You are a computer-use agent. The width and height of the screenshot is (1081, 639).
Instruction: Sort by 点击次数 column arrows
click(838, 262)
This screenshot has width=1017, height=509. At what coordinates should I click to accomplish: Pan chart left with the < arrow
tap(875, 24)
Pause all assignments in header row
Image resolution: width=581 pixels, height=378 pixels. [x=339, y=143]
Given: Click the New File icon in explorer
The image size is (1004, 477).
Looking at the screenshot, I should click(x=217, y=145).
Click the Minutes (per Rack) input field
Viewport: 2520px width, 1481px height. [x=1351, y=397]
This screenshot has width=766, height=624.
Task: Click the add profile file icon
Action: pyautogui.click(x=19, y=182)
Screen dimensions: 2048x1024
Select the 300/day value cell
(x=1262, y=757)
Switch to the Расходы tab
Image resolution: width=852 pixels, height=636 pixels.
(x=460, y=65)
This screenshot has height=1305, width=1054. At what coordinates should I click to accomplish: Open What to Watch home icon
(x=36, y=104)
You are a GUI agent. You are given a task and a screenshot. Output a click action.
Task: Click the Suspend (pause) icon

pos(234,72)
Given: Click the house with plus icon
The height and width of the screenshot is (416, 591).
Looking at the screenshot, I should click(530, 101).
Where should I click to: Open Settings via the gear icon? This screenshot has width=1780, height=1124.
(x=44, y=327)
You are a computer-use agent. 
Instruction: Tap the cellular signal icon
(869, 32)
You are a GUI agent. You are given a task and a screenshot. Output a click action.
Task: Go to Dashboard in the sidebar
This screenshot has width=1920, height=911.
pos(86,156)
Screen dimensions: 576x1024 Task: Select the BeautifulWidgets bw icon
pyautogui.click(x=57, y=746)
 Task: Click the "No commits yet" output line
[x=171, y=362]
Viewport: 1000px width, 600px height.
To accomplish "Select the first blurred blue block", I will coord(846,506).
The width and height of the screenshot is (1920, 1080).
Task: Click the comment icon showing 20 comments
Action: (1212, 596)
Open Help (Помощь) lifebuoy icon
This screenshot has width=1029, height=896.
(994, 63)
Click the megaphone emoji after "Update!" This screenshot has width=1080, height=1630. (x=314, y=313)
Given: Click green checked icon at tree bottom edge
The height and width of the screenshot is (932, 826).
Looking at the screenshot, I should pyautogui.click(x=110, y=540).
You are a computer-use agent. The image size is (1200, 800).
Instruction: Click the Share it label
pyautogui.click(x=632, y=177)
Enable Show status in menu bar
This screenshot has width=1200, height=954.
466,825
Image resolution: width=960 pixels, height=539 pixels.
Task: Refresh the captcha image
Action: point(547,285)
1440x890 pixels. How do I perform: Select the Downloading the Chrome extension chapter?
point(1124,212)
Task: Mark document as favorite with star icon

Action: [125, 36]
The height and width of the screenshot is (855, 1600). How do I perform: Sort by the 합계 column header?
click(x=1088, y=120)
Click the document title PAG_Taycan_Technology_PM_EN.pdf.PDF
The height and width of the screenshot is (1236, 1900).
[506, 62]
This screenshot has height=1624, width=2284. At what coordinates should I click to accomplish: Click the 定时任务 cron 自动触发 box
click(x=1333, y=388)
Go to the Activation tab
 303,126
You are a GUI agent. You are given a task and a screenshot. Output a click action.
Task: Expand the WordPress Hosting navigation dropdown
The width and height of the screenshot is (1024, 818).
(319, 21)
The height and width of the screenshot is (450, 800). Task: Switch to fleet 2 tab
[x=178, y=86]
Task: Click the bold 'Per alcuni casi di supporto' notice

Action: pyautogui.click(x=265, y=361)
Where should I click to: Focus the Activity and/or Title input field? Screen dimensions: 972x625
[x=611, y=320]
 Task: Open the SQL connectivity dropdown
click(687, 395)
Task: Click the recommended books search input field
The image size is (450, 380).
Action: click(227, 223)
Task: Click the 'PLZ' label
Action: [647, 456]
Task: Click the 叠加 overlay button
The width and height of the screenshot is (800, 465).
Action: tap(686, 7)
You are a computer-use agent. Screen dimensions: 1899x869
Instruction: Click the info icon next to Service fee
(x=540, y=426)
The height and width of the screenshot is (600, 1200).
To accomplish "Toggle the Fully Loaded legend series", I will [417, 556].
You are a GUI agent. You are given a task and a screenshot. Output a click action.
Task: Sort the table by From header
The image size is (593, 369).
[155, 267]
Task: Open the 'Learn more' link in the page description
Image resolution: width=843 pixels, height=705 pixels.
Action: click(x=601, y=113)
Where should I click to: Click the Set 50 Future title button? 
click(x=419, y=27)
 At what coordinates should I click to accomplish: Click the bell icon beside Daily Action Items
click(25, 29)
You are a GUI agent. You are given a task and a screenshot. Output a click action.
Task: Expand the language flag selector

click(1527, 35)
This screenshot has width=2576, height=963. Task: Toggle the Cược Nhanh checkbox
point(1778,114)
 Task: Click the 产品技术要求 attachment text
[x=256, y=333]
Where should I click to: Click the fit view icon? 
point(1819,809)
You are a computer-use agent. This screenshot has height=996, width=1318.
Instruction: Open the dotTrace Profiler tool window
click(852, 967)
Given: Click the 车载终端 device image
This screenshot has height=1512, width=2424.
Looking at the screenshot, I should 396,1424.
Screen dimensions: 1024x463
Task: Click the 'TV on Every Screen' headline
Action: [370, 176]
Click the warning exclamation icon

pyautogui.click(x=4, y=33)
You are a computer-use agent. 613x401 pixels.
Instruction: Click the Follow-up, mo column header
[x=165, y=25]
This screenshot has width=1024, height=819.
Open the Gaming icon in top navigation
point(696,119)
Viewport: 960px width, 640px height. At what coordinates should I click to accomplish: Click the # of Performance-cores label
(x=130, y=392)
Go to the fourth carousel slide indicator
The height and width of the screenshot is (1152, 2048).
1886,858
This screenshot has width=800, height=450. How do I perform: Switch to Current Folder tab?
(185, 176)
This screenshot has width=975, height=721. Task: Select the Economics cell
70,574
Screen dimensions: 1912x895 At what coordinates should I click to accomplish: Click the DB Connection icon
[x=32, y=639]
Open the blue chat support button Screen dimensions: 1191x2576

------------

State how many lines of the items above contain the string "Viewport". Give only the number.

> [Task answer]:
3